Task description: Return, from the material below, each line in which "agent" occurs.
*****
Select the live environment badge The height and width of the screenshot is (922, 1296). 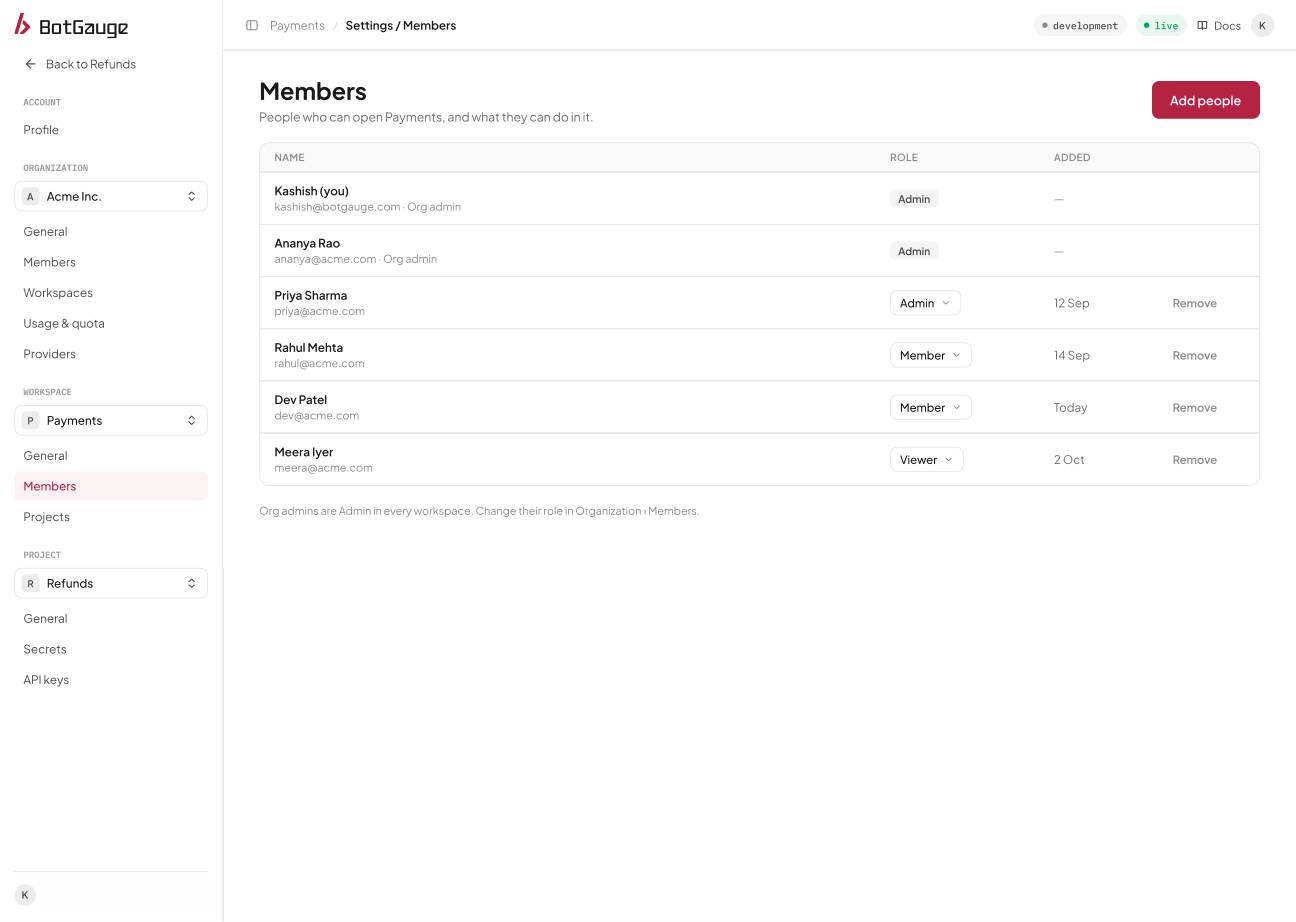pyautogui.click(x=1161, y=25)
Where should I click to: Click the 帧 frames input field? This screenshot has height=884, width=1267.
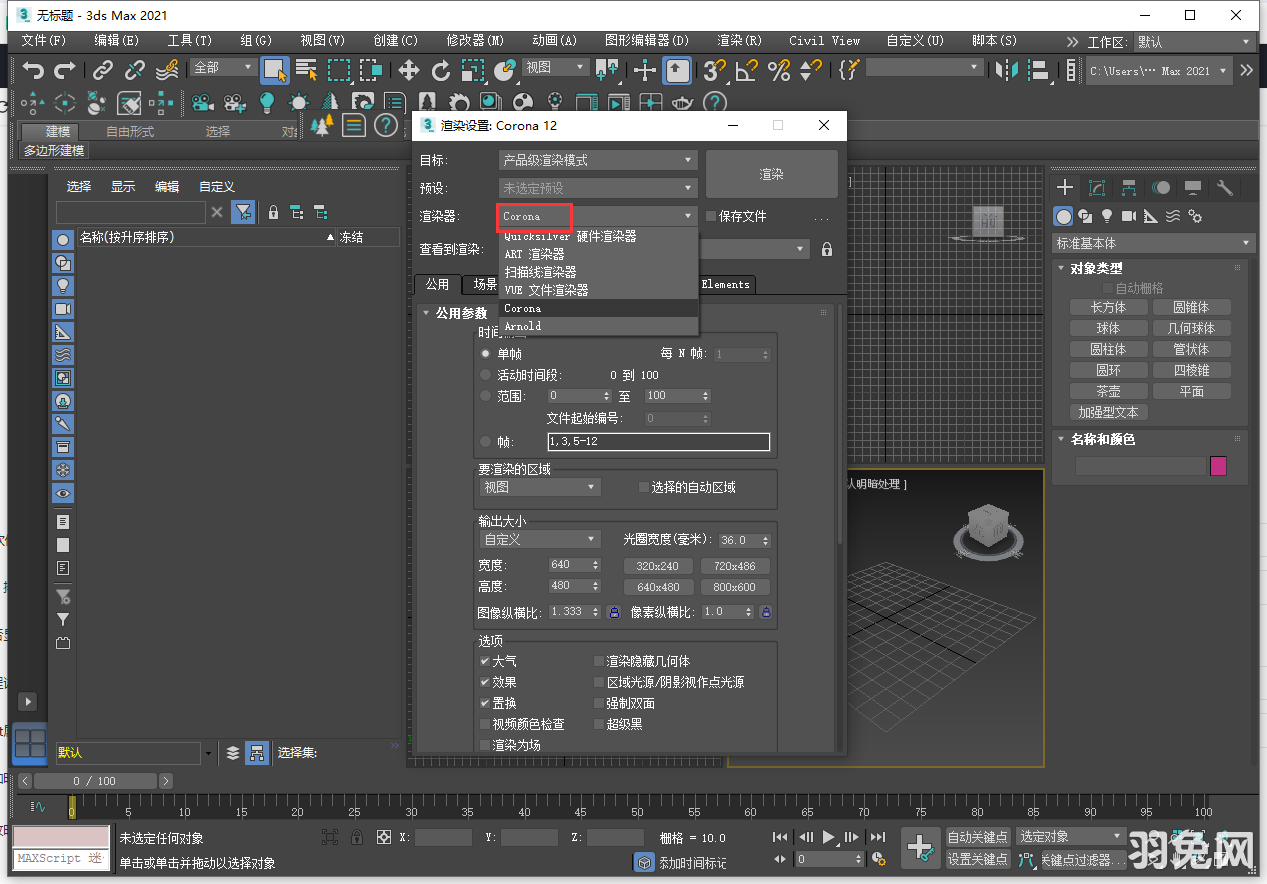(x=658, y=441)
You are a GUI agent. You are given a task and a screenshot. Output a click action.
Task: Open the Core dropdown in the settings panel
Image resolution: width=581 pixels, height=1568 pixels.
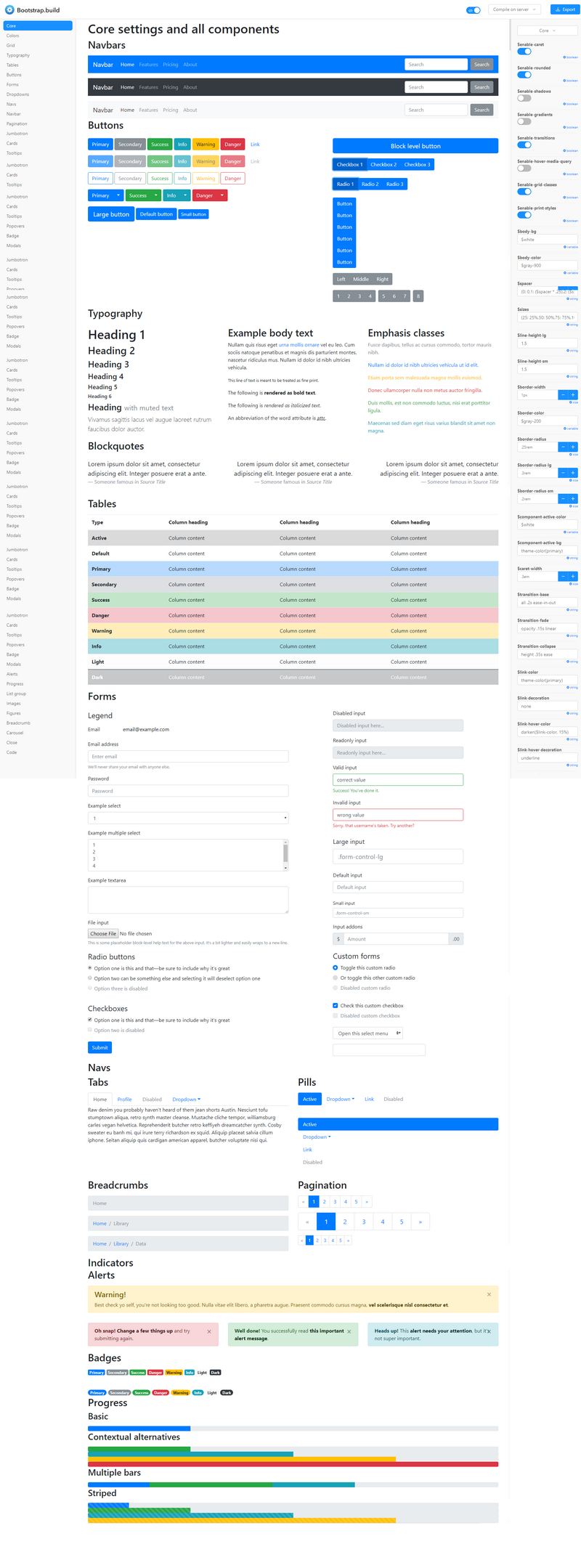547,31
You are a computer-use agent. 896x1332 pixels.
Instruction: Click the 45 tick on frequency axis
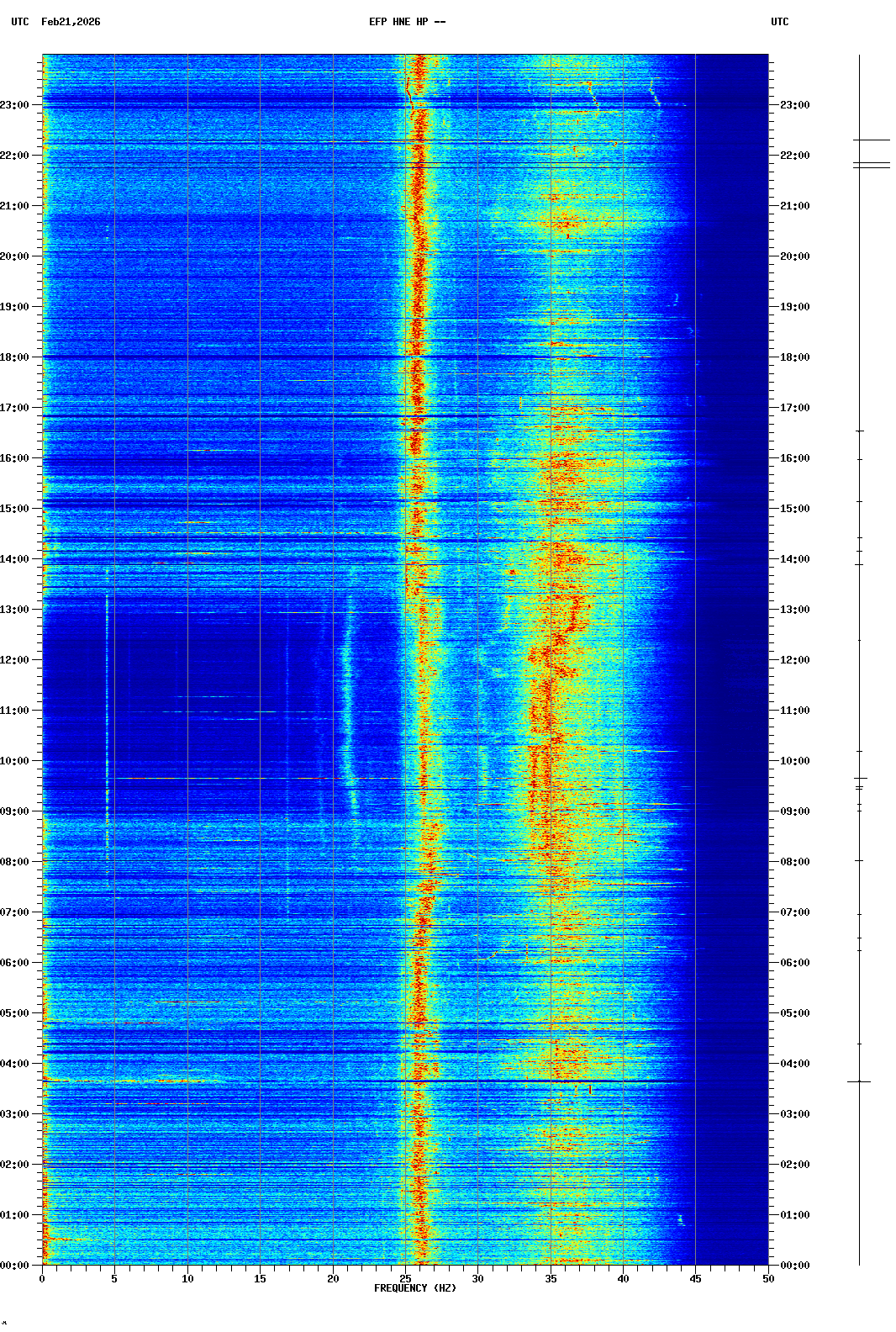[696, 1279]
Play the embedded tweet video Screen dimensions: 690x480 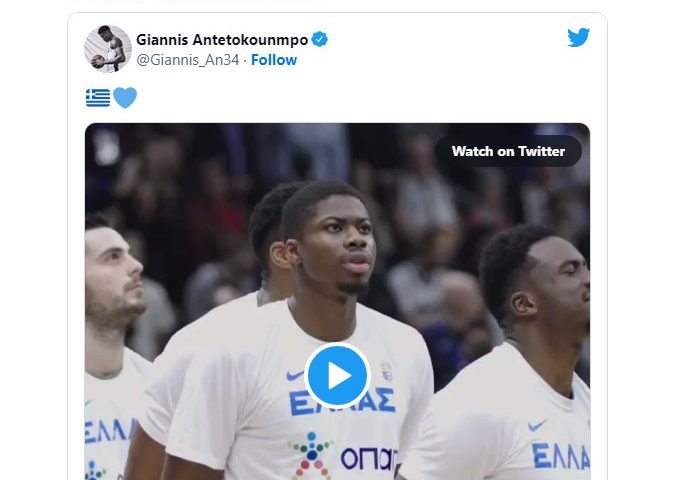[x=338, y=375]
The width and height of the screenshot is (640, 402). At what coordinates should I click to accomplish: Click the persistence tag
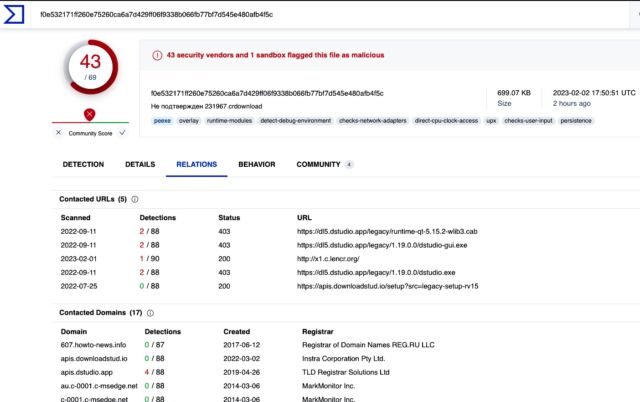(574, 120)
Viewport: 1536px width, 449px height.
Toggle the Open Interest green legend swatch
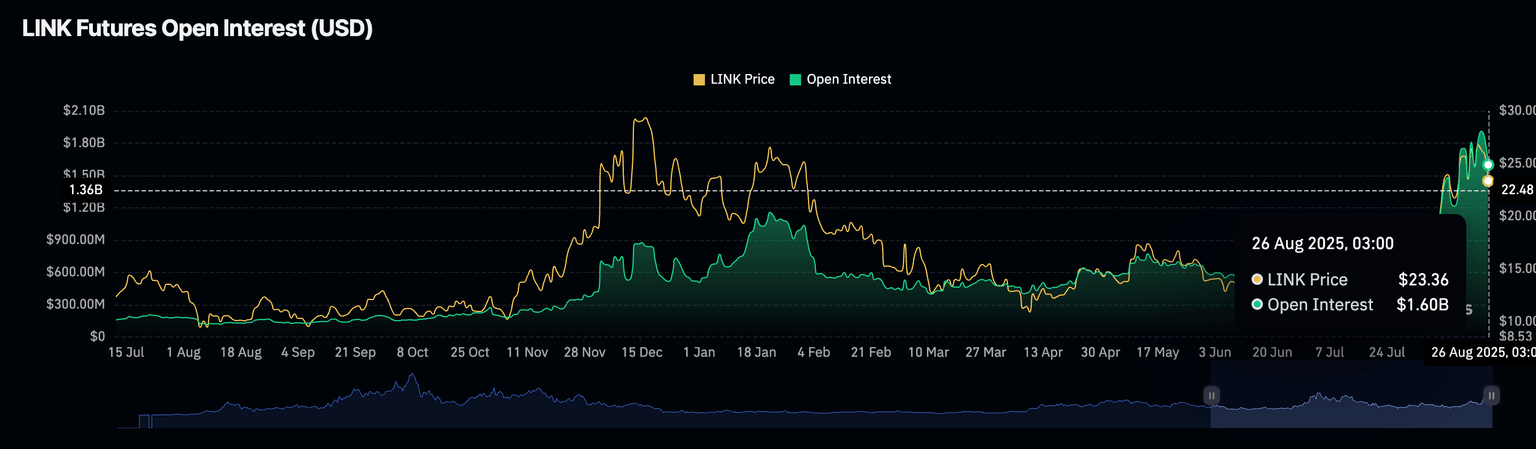coord(795,79)
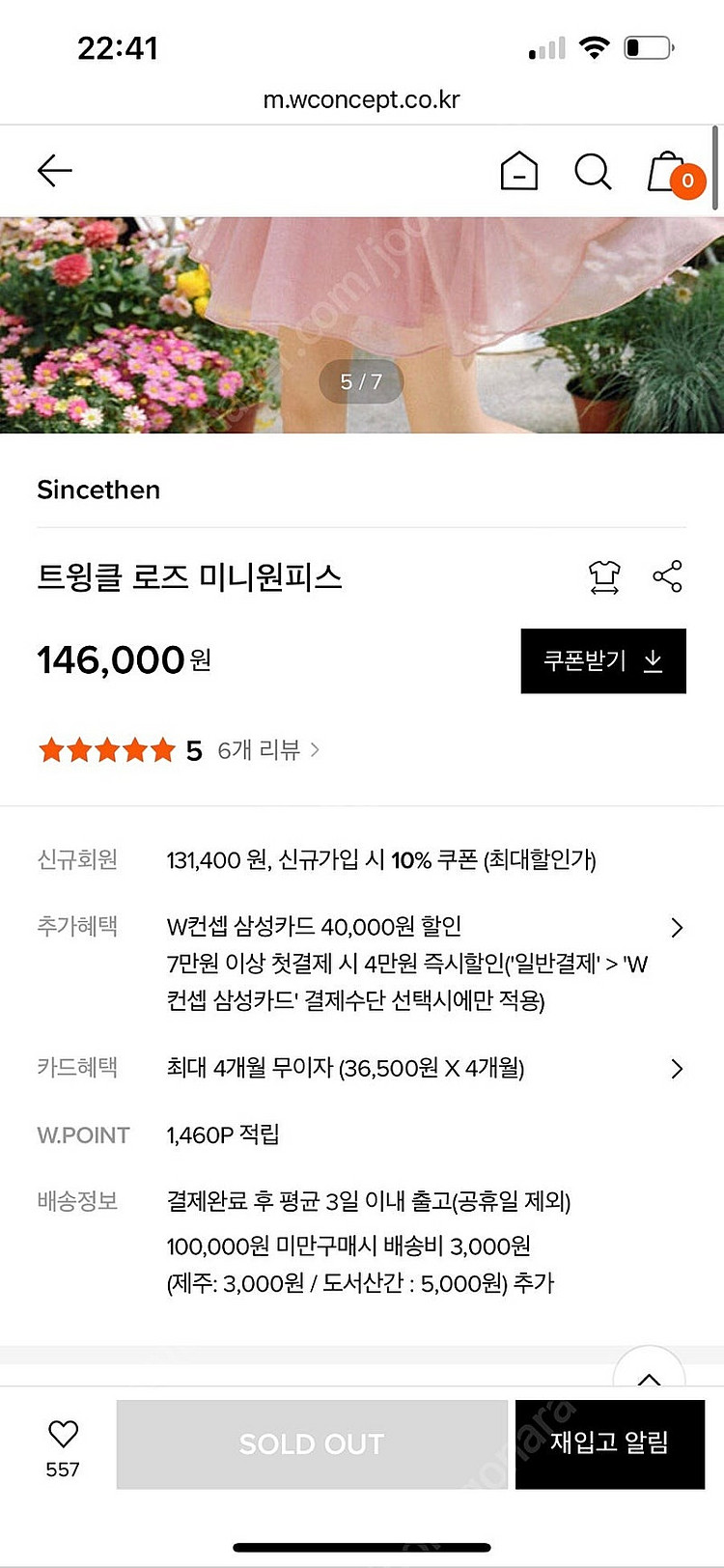Share this product via share icon
The image size is (724, 1568).
pyautogui.click(x=667, y=576)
*****
Result below:
You are a GUI agent. You are given a task and a screenshot. Output a click action.
You are a computer-use agent. 896x1332 pixels.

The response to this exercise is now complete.